Sysdig Melds Container Monitoring and Security
The concept of employing separate platforms to monitor and secure containers soon may be obsolete if Sysdig has its way. The company has added a Sysdig Secure module to provide visibility into container runtimes and apply polices to secure them and analyze how they might have been compromised.
Apruva Davé, vice president of marketing, says Sysdig Secure employs the same instrumentation, user interface and analytics engine the company developed to monitor containers. Now those offerings are being extended in a way that eliminates the need for a separate container security platform. Sysdig Secure will be demonstrated for the first time this week at the DockerCon Europe 2017 conference.
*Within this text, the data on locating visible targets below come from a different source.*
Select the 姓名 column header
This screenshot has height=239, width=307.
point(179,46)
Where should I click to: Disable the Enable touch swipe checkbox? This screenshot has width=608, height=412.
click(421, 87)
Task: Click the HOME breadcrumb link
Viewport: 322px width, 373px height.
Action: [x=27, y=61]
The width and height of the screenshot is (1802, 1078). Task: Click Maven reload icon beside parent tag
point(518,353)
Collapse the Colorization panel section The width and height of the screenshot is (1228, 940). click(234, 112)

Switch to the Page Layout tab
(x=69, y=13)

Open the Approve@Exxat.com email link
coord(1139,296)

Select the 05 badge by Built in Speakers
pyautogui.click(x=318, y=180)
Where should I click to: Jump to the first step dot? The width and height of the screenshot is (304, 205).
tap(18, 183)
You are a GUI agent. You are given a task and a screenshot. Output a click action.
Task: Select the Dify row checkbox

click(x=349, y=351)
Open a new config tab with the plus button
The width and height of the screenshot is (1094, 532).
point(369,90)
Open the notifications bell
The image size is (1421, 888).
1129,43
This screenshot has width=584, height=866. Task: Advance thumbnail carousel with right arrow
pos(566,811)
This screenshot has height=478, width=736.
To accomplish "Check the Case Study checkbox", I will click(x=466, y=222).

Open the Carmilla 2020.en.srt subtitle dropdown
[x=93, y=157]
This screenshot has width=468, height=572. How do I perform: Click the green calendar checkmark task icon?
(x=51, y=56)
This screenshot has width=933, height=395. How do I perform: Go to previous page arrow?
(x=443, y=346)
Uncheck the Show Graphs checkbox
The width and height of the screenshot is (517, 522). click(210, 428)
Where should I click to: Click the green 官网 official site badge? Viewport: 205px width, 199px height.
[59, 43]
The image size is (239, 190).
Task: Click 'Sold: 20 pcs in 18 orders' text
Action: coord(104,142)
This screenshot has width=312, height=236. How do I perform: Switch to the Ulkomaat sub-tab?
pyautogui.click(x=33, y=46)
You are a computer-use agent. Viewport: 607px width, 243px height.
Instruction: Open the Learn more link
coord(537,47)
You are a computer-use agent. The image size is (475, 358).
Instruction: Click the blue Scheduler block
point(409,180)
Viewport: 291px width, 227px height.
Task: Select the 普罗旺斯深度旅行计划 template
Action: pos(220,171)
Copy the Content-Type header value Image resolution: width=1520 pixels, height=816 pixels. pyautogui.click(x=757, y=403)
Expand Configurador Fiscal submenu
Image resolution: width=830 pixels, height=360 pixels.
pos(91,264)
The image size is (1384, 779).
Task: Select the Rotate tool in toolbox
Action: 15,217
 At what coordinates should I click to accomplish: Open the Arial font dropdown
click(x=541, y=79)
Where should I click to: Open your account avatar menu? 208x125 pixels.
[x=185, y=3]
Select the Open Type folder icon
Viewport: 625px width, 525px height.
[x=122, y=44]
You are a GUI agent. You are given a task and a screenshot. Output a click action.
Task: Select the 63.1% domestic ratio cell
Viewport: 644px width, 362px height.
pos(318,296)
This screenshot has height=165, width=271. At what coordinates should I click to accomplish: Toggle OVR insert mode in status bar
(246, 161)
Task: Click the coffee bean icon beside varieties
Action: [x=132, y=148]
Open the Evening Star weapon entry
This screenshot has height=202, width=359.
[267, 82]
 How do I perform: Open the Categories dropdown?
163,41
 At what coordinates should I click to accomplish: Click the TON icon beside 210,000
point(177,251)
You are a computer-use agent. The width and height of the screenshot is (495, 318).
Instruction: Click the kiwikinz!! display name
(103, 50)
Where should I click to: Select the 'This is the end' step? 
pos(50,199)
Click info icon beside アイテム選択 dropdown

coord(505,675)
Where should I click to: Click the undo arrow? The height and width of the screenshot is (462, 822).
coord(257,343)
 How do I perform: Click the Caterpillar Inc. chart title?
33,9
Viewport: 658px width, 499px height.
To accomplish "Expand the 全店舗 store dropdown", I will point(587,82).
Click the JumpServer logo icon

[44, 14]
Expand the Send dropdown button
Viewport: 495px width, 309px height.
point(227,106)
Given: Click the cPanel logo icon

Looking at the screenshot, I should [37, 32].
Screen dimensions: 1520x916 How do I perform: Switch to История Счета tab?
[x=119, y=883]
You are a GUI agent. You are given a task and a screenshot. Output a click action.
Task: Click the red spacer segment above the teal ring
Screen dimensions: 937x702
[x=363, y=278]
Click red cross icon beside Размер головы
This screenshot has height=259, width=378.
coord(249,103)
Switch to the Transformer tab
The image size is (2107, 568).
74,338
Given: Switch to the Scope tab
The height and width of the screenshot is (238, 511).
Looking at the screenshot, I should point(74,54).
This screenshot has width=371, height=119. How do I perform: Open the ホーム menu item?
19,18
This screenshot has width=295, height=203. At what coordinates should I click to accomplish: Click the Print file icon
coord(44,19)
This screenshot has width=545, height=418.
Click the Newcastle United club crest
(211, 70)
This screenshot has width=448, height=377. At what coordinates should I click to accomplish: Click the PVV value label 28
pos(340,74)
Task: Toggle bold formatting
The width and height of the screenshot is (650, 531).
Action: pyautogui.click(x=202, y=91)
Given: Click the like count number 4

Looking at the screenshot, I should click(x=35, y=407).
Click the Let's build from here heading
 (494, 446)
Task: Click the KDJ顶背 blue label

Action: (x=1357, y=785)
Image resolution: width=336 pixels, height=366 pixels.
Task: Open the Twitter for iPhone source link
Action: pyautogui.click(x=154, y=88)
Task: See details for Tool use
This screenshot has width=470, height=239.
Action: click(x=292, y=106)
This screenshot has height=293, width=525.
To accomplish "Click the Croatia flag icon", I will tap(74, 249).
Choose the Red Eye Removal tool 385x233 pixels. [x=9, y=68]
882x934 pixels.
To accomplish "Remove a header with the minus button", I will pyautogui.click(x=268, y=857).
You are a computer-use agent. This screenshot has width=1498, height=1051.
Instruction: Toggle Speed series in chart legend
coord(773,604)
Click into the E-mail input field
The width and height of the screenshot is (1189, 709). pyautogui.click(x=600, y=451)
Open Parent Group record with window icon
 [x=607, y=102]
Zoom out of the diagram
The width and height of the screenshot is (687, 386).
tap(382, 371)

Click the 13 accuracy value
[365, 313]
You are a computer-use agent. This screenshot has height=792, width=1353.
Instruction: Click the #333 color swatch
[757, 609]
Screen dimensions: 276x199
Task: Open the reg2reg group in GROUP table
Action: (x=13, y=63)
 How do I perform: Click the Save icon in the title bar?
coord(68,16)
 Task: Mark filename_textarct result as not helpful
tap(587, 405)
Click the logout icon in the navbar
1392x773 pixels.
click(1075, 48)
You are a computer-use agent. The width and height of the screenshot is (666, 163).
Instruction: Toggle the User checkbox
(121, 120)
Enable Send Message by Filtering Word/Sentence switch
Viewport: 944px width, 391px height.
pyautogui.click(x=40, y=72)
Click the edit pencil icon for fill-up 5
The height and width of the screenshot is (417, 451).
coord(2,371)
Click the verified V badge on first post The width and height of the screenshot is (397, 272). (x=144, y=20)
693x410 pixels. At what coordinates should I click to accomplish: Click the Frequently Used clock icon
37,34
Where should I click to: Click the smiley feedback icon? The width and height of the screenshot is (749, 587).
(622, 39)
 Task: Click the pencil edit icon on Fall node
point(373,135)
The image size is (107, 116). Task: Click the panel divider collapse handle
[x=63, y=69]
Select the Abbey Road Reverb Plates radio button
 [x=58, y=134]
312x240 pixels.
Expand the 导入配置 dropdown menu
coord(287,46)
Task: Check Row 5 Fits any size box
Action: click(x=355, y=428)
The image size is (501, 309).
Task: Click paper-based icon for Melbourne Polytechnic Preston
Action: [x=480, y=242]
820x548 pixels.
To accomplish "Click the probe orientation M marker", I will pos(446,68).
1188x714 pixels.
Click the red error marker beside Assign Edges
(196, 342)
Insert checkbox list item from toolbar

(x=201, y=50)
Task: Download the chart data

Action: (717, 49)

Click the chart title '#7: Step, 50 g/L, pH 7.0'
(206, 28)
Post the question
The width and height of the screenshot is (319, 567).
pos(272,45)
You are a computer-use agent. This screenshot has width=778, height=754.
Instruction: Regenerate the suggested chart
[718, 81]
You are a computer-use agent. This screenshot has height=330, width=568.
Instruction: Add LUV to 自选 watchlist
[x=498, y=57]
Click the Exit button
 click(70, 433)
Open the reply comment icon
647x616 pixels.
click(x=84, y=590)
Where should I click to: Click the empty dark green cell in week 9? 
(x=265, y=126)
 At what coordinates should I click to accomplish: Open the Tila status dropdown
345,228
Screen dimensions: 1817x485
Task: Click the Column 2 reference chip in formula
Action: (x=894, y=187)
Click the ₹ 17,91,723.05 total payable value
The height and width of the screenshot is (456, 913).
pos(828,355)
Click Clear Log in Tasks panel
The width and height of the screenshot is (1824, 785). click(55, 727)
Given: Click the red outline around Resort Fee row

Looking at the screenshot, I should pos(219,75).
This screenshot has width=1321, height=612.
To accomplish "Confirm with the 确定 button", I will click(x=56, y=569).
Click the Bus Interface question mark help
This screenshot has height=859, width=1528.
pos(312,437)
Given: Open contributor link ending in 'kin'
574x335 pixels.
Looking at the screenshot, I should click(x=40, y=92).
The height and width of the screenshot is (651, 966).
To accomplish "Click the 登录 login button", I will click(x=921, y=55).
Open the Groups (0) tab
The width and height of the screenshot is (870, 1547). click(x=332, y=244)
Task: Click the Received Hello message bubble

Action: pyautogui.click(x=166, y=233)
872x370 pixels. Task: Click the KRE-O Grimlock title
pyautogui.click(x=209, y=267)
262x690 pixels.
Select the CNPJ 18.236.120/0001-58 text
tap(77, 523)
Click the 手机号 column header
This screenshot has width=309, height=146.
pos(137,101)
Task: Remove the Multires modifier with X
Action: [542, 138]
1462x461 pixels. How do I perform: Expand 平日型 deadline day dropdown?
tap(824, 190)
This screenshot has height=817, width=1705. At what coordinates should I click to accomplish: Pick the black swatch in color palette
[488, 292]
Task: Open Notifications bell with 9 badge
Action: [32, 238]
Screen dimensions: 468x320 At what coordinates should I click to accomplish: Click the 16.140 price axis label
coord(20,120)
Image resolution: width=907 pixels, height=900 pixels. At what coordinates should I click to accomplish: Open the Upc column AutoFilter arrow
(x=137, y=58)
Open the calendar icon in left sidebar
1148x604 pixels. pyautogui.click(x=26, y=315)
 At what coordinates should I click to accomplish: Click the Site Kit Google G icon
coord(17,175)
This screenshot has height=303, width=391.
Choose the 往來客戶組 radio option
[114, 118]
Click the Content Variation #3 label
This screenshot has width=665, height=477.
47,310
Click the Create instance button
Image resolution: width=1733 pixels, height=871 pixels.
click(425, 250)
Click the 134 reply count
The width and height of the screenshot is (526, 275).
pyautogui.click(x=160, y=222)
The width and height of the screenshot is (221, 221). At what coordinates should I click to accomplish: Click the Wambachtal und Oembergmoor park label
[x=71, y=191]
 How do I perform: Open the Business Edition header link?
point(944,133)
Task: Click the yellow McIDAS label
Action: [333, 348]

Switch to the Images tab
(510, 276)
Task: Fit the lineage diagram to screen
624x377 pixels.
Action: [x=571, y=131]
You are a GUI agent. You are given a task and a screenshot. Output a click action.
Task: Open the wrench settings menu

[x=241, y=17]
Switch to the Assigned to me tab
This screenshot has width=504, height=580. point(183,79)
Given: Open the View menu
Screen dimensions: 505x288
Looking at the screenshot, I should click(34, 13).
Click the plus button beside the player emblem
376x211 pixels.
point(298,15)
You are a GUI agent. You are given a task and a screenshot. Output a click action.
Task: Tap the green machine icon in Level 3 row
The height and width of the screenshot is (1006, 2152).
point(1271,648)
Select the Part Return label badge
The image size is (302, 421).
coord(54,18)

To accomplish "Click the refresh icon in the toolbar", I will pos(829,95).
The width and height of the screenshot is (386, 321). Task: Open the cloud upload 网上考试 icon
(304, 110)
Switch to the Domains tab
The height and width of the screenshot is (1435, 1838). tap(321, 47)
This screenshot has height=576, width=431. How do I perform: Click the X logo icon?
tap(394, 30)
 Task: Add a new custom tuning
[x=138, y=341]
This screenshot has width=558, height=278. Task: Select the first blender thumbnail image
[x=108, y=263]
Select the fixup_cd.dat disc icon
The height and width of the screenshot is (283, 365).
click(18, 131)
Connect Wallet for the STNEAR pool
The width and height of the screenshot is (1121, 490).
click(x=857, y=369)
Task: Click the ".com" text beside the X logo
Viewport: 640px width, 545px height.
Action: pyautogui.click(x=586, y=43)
In addition to enabling DevOps teams to detect anomalous container behavior, Davé says organizations can also implement policies against all containers deployed on a platform. A Sysdig Capture capability also allows organizations to capture all the activity that occurred before and after a breach was discovered. Davé says that the cloud service comes with deep integration with Kubernetes, Docker, AWS ECS and Mesos platforms to make it easier to unify the monitoring and securing of entire microservices based on containers.
In the future Davé says Sysdig will continue to invest in machine learning algorithms to inject higher levels of artificial intelligence across all the modules the comprise the Sysdig Container Intelligence Platform. To help fuel those efforts the company announced it has also raised an additional $25 million in funding.
Beyond simply trying to expand into an adjacent market, Davé notes that adding security tools to the company’s portfolio makes sense because one integrated DevOps team is now typically responsible for both ongoing operations and security of containerized applications. As part of the whole DevSecOps trends that shifts responsibility left toward developers, Davé notes that it’s increasingly become common for IT security specialists to be included in the DevOps team instead of looking for vulnerabilities after the application has already been built.
Davé contends that applications deployed on containers are more secure because IT organizations can more granular visibility across a range of microservices versus what can be achieved when monolithic applications are deployed on top of virtual machines. Fixing IT security issues is also easier because instead of patching the application, a developer simply replaces one set of containers with another in way that is less disruptive to the entire application environment.
Regardless of what level of IT security can be achieved, there’s no doubt the No. 1 reason more containers aren’t being deployed in production environments is security. IT organizations tend to be conservative when it comes to deploying new technologies. In the case of containers, however, the need to accelerate the rate at which applications are built and deployed is trumping traditional security concerns. Organizations must figure out not only how to manage those containers, but also secure them in a way that generates the least amount of DevOps friction possible.